Arif Develi, tüm ailesi ve personeli ile o gecenin mükemmel olması için her şeyi yapmıştı. Develi mutfağından, yuvalama, alinazik, içli köfte, lahmacun, tike kebabı, simit kebabı, künefe gibi Antep mutfağının en lezzetli ürünlerini yedik.
Şenay-Erkan Gürvit ve Elif-Ali Baransel gibi eski dostlarla hasret giderdik.
Bitmesini hiç istemediğim bu gece bitip eve gelince, arşivden baktım. 2003'teki doğum günü için de şunları yazmışım: "Düşünün bir... Amerika'da Cole Porter veya Fransa'da Charles Aznavour yahut İngiltere'de Lloyd Weber için bir hatırlama toplantısı yapılsa medya nasıl ilgilenir bununla..
Çünkü müzik, şarkılar ve besteler, ulusları aynı titreşim katsayısında birleştiren en etkili kültür aracıdır.. Dr. Yavaşça'nın bestelerini hatırlayın. Bu şarkılarsız bir Türkiye olabilir mi? Münir Nureddin'siz, Avni Anıl'sız, Arif Sami Toker'siz, Cinucen Tanrıkorur'suz, Lemi Atlı'sız, Selahattin Pınar'sız bir Türk dünyası düşünebilir misiniz?" Evet.. Yine aynı şeyleri söylüyorum 2005'te.

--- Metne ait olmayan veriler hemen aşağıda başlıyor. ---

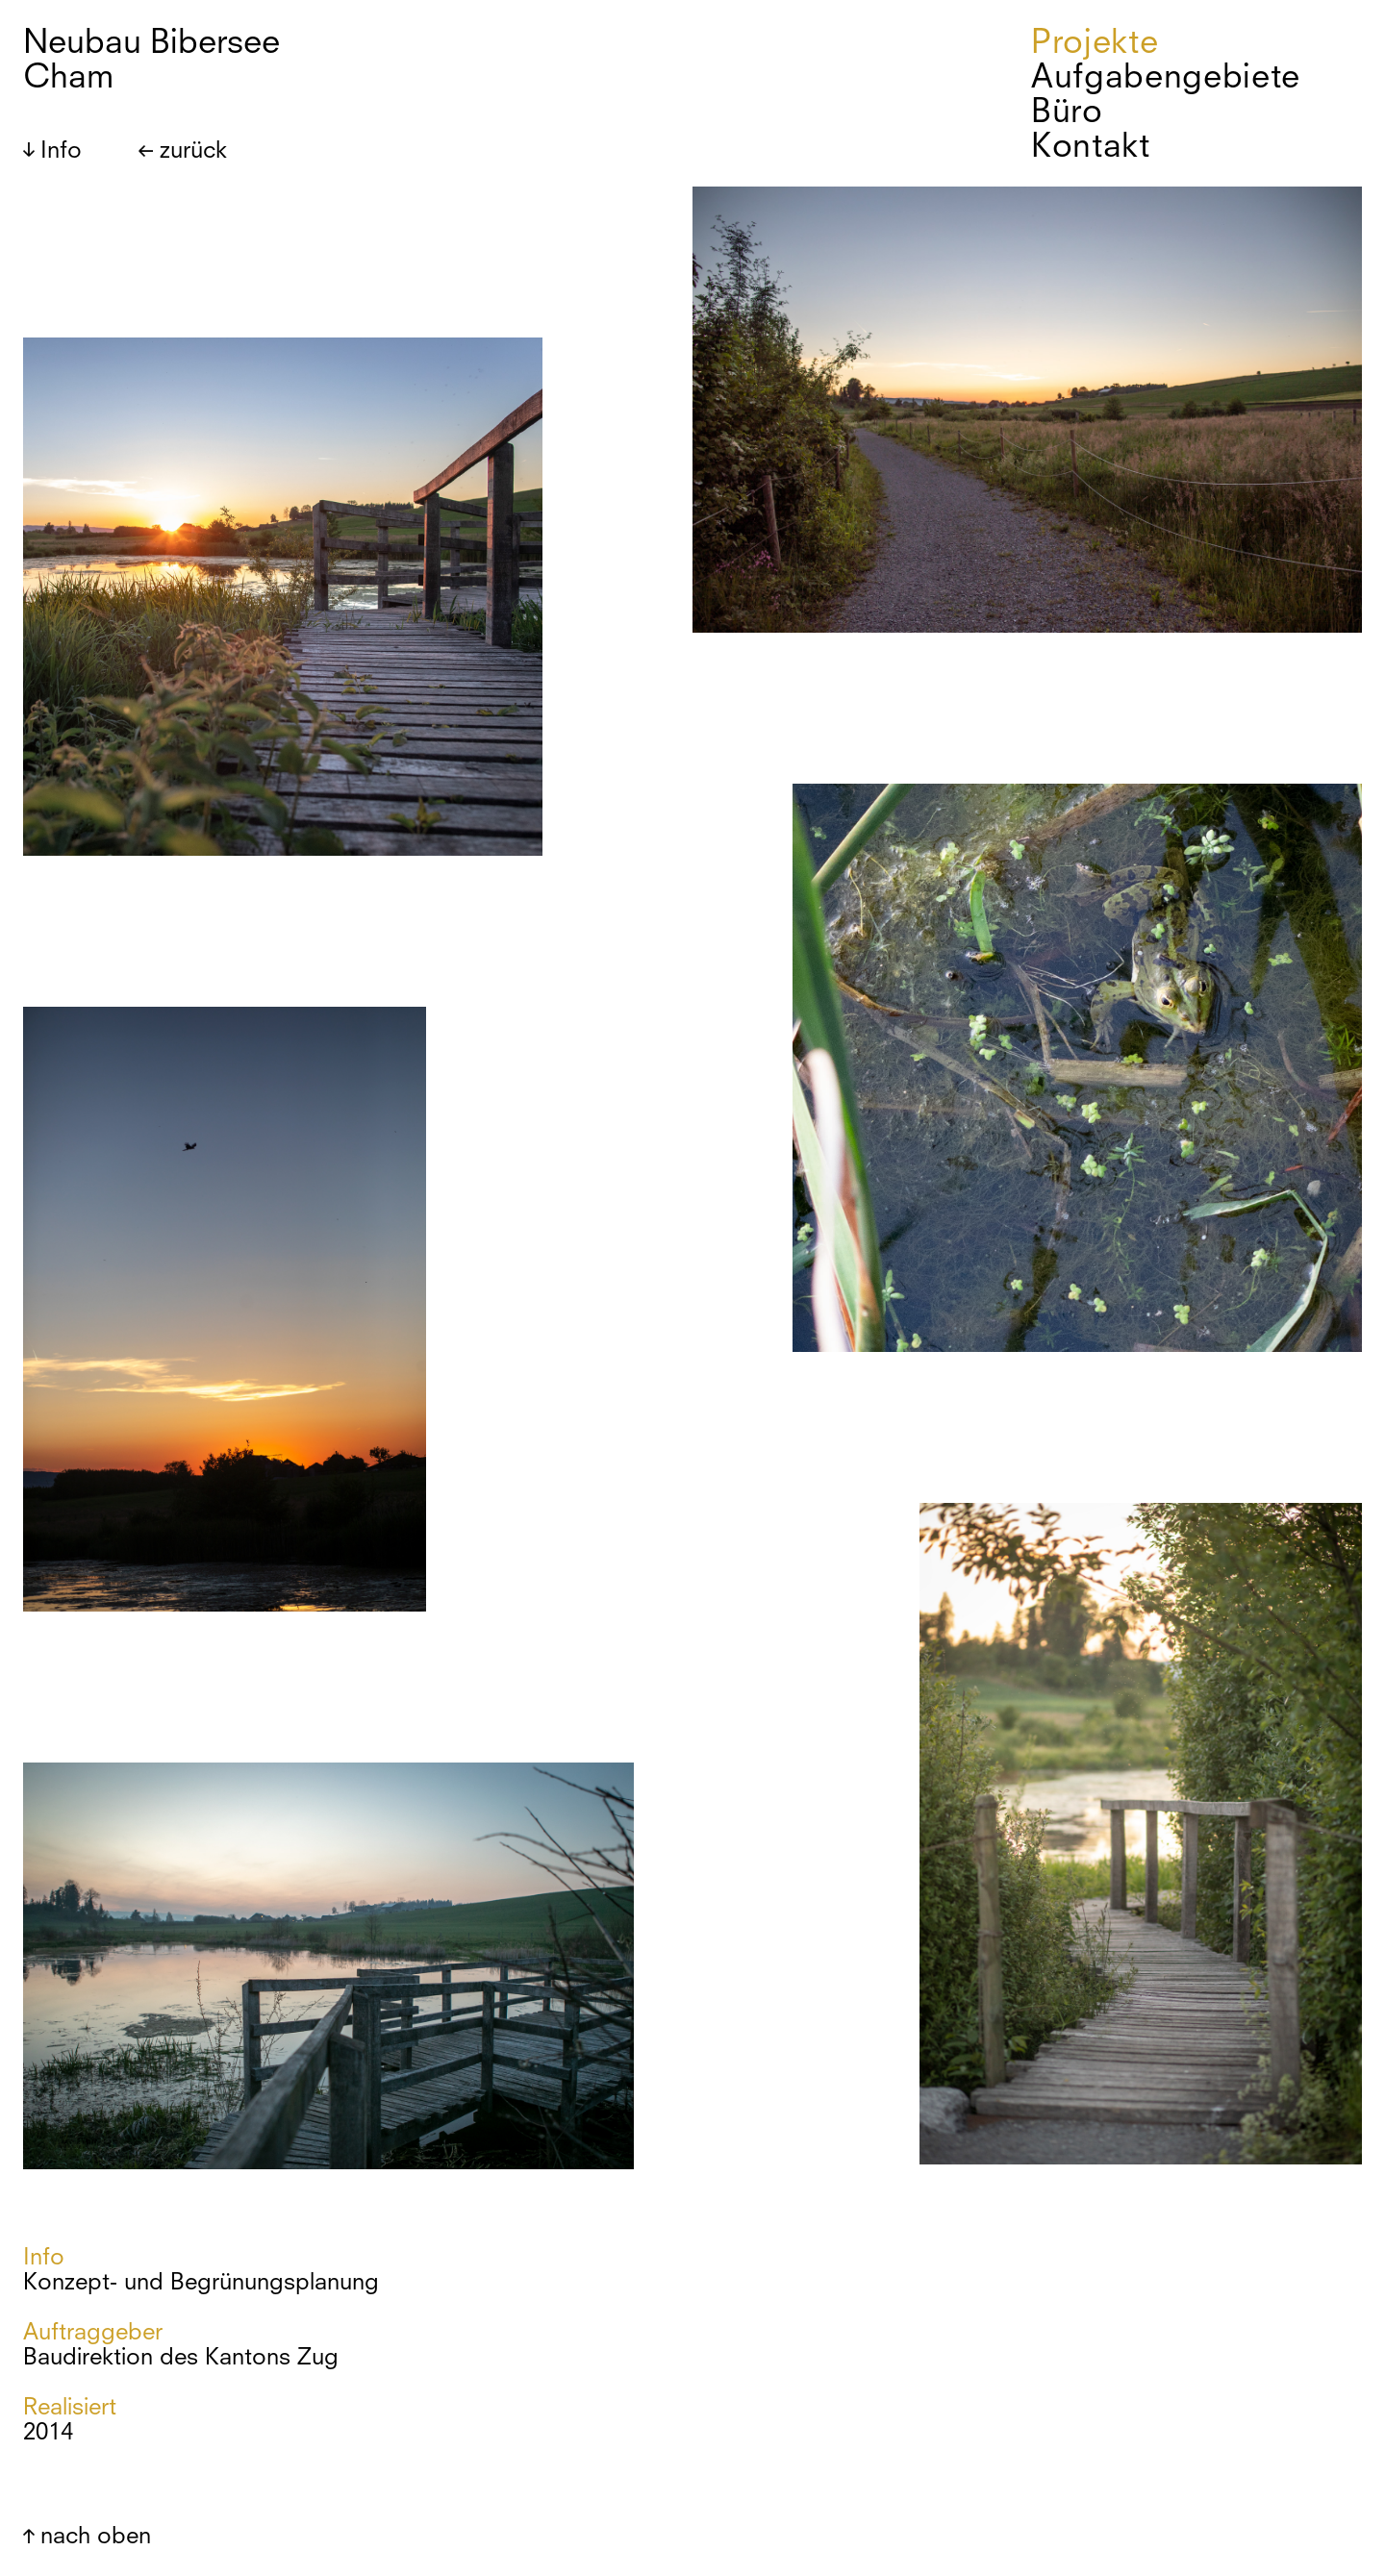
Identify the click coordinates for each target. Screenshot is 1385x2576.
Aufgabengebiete (1165, 76)
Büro (1067, 110)
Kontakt (1090, 145)
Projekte (1094, 41)
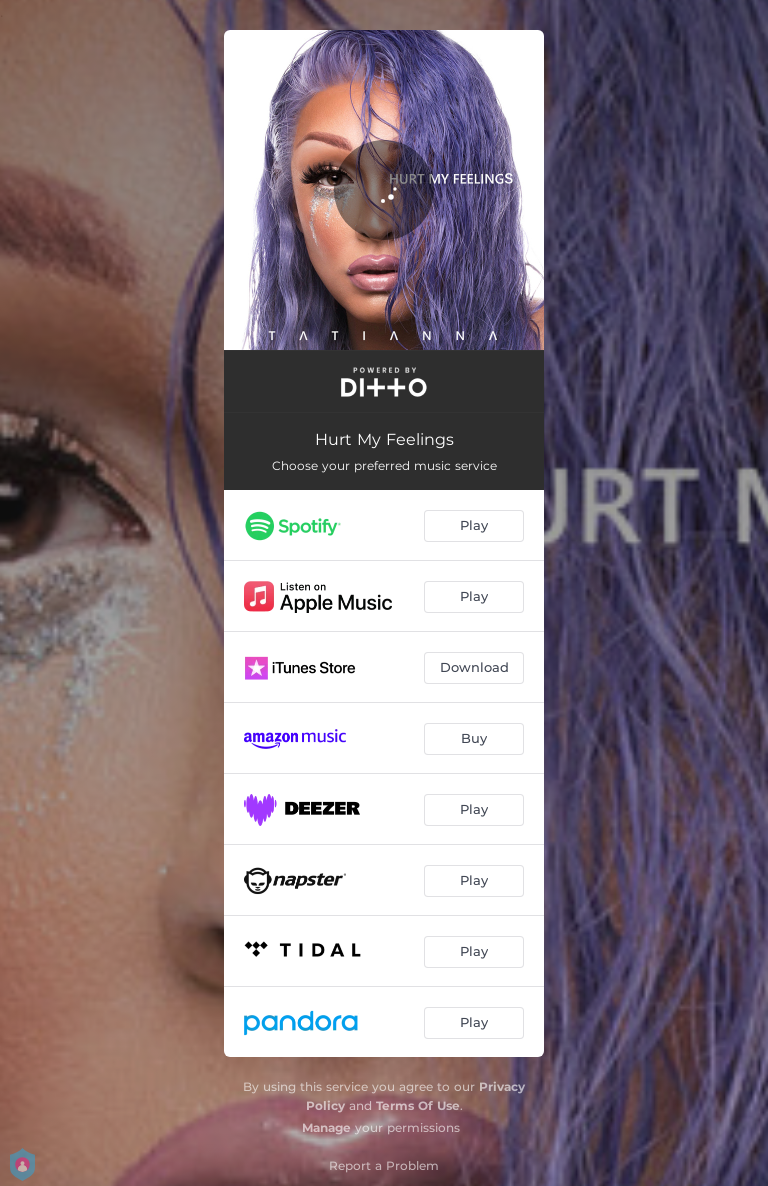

"Bizi bölecekler" diye komplo teorilerine takılanlardan kaçı, Alaeddin Yavaşca'nın, Selahattin İnal'ın ve gelmiş geçmiş bestecilerin, biz Türkleri ezelden ebede aynı titreşimle birleştirdiğini görebilmiştir acaba? Gelecek yılın 1 Mart'ında da Yavaşca'nın doğum gününü kutlayıp, onun şarkılarını yine dinlemek üzere vedalaştık geçen gece.